» Short exercise
Copy out the rows below, substituting "Goal" for every "Given" and leaving everything else the same.

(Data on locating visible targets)
....................
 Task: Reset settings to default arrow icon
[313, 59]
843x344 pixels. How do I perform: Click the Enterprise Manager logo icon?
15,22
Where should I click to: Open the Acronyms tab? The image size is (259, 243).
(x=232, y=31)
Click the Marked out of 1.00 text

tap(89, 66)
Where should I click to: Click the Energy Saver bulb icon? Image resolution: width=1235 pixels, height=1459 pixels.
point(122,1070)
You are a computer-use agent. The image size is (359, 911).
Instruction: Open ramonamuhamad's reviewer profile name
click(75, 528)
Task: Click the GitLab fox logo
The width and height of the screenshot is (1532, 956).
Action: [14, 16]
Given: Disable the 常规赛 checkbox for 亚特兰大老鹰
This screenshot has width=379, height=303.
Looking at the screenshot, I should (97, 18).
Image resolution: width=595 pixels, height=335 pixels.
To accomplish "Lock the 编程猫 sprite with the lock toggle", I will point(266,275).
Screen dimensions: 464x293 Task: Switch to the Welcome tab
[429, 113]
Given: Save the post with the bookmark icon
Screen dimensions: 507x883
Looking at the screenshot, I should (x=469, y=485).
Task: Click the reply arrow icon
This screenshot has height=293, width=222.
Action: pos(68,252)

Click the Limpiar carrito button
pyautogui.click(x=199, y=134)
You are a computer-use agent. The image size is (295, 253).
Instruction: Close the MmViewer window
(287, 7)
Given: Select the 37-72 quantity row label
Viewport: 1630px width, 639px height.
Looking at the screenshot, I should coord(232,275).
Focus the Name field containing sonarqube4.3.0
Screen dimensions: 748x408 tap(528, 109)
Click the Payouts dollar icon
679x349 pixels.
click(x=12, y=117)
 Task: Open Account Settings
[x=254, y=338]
....................
» Task output
 Task: Reset settings to default arrow icon
[313, 59]
843x344 pixels. How do I perform: Click the Enterprise Manager logo icon?
15,22
Where should I click to: Open the Acronyms tab? The image size is (259, 243).
(x=232, y=31)
Click the Marked out of 1.00 text

tap(89, 66)
Where should I click to: Click the Energy Saver bulb icon? Image resolution: width=1235 pixels, height=1459 pixels.
point(122,1070)
You are a computer-use agent. The image size is (359, 911).
Instruction: Open ramonamuhamad's reviewer profile name
click(75, 528)
Task: Click the GitLab fox logo
The width and height of the screenshot is (1532, 956).
Action: [14, 16]
Goal: Disable the 常规赛 checkbox for 亚特兰大老鹰
This screenshot has width=379, height=303.
Looking at the screenshot, I should (97, 18).
Image resolution: width=595 pixels, height=335 pixels.
To accomplish "Lock the 编程猫 sprite with the lock toggle", I will point(266,275).
Screen dimensions: 464x293 Task: Switch to the Welcome tab
[429, 113]
Goal: Save the post with the bookmark icon
Screen dimensions: 507x883
Looking at the screenshot, I should (x=469, y=485).
Task: Click the reply arrow icon
This screenshot has height=293, width=222.
Action: pos(68,252)

Click the Limpiar carrito button
pyautogui.click(x=199, y=134)
You are a computer-use agent. The image size is (295, 253).
Instruction: Close the MmViewer window
(287, 7)
Goal: Select the 37-72 quantity row label
Viewport: 1630px width, 639px height.
Looking at the screenshot, I should coord(232,275).
Focus the Name field containing sonarqube4.3.0
Screen dimensions: 748x408 tap(528, 109)
Click the Payouts dollar icon
679x349 pixels.
click(x=12, y=117)
 Task: Open Account Settings
[x=254, y=338]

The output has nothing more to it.